Xiaoyi will serve as TPCs/Chairs for multiple 2020 conferences!

Xiaoyi will serve as a TPC Vice-Chair for IEEE Cloud Summit 2020. Please submit your papers to IEEE Cloud Summit 2020. Call for Papers

Xiaoyi will serve as a TPC Co-Chair for The 6th IEEE International Workshop on High-Performance Big Data and Cloud Computing (HPBDC 2020). Please submit your papers to HPBDC 2020. Call for Papers

Xiaoyi will serve as TPCs for the following conferences in 2020!

SC 2020 (Research Posters Track)
HiPC 2020
CCGrid 2020
TPDS's special section on "Parallel and Distributed Computing Techniques for AI, ML and DL"
Others

SimdHT-Bench paper got accepted in IISWC19 and nominated as a BP Candidate!

A paper is accepted in IISWC 2019: SimdHT-Bench: Characterizing SIMD-Aware Hash Table Designs on Emerging CPU Architectures. This paper got nominated as a Best Paper Award Candidate.

Congratulations, Dr. Shankar!

Paper Info

[IISWC'19] SimdHT-Bench: Characterizing SIMD-Aware Hash Table Designs on Emerging CPU Architectures (Best Paper Award Nomination)

Dipti Shankar, Xiaoyi Lu, and Dhabaleswar K. Panda.

In Proceedings of 2019 IEEE International Symposium on Workload Characterization (IISWC), 2019.

Abstract

With the emergence of modern multi-core CPU architectures that support data parallelism via vectorization, several storage systems have been employing SIMD-based techniques to optimize data-parallel operations on in-memory structures like hash-tables. In this paper, we perform an in-depth characterization of the opportunities for incorporating AVX vectorization-based SIMD-aware designs for hash table lookups on emerging CPU architectures. We analyze the challenges and design dimensions involved in exploiting vectorization-based parallel key searching over cache-optimized non-SIMD hash tables. Based on this, we design a comprehensive micro-benchmark suite, SimdHT-Bench, that enables evaluating the performance and applicability of CPU SIMD-aware hash table designs for accelerating different read-intensive workloads. With SimdHT-Bench, we study five different use-case scenarios with varied workload patterns, on the latest Intel Skylake and Intel Cascade Lake multi-core CPU nodes. Further, to validate the applicability of SimdHT-Bench, we employ these performance studies to design a high-performance SIMD-aware RDMA-based in-memory key-value store to accelerate the Memcached ‘Multi-Get’ workload. We demonstrate that the SIMD-integrated designs can achieve up to 1.45x–2.04x improvement in server-side Get throughput and up to 34% improvement in end-to-end Multi-Get latencies over the state-of-the-art CPU-optimized non-SIMD MemC3 hash table design, on a high-performance compute cluster with Intel Skylake processors and InfiniBand EDR interconnects.

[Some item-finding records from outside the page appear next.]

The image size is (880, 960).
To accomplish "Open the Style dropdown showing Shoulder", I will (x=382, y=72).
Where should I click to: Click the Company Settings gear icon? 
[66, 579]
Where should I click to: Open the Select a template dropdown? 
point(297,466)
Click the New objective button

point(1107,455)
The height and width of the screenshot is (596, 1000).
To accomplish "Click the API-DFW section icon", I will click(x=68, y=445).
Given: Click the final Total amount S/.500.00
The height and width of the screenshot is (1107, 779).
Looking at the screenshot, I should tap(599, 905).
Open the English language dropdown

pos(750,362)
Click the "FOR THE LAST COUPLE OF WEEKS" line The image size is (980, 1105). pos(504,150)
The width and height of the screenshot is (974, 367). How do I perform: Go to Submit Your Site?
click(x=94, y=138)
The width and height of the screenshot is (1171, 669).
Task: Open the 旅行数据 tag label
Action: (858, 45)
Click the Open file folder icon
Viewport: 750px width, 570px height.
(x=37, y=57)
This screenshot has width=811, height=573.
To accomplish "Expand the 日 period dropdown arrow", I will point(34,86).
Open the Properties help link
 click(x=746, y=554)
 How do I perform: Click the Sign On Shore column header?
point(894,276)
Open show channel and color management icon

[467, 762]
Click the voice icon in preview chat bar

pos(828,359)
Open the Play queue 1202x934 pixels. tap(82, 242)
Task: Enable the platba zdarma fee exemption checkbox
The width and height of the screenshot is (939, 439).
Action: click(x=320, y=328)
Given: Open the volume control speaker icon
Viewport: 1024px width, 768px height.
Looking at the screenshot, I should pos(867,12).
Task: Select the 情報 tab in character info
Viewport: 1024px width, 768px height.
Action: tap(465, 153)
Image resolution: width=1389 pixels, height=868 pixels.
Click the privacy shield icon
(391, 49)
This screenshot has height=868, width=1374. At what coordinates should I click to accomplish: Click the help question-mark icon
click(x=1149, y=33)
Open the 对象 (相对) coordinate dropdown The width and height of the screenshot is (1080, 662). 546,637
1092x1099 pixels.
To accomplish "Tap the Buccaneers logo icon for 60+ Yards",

Dipti got the Ph.D. degree! Congrats!

My co-advised Ph.D. student Dipti Shankar has successfully defended her thesis and graduated. Congratulations, Dr. Shankar!

Thesis Info

Title: Designing Fast, Resilient and Heterogeneity-Aware Key-Value Storage on Modern HPC Clusters

Year and Degree: 2019, Doctor of Philosophy, Ohio State University, Computer Science and Engineering.

Committee

Dhabaleswar K. Panda (Advisor)
Xiaoyi Lu (Co-Advisor)
Feng Qin (Committee Member)
Gagan Agrawal (Committee Member)

Abstract

With the recent emergence of in-memory computing for Big Data analytics, memory-centric and distributed key-value storage has become vital to accelerating data processing workloads, in high-performance computing (HPC) and data center environments. This has led to several research works focusing on advanced key-value store designs with Remote- Direct-Memory-Access (RDMA) and hybrid `DRAM+NVM’ storage designs. However, these existing designs are constrained by the blocking store/retrieve semantics; incurring additional complexity with the introduction of high data availability and durability requirements. To cater to the performance, scalability, durability and resilience needs of the diverse key-value store-based workloads (e.g., online transaction processing, offline data analytics, etc.), it is therefore vital to fully exploit resources on modern HPC systems. Moreover, to maximize server scalability and end-to-end performance, it is necessary to focus on designing an RDMA-aware communication engine that goes beyond optimizing the key-value store middleware for better client-side latencies.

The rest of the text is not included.